— start of Information supplied —

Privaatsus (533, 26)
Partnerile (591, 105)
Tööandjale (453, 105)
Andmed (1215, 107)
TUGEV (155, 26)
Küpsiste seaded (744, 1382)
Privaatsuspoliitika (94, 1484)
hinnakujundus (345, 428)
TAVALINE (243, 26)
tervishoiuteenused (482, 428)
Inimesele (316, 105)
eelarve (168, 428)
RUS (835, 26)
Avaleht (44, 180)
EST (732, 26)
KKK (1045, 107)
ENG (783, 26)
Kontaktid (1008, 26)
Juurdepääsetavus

— end of Information supplied —

* Problem to solve *
Edit the lines from the one containing "Küpsiste seaded (744, 1382)" through the end of the records, inclusive, so that "Kontaktid" becomes "Kontakt", and leave everything else unchanged.

* Answer *
Küpsiste seaded (744, 1382)
Privaatsuspoliitika (94, 1484)
hinnakujundus (345, 428)
TAVALINE (243, 26)
tervishoiuteenused (482, 428)
Inimesele (316, 105)
eelarve (168, 428)
RUS (835, 26)
Avaleht (44, 180)
EST (732, 26)
KKK (1045, 107)
ENG (783, 26)
Kontakt (1008, 26)
Juurdepääsetavus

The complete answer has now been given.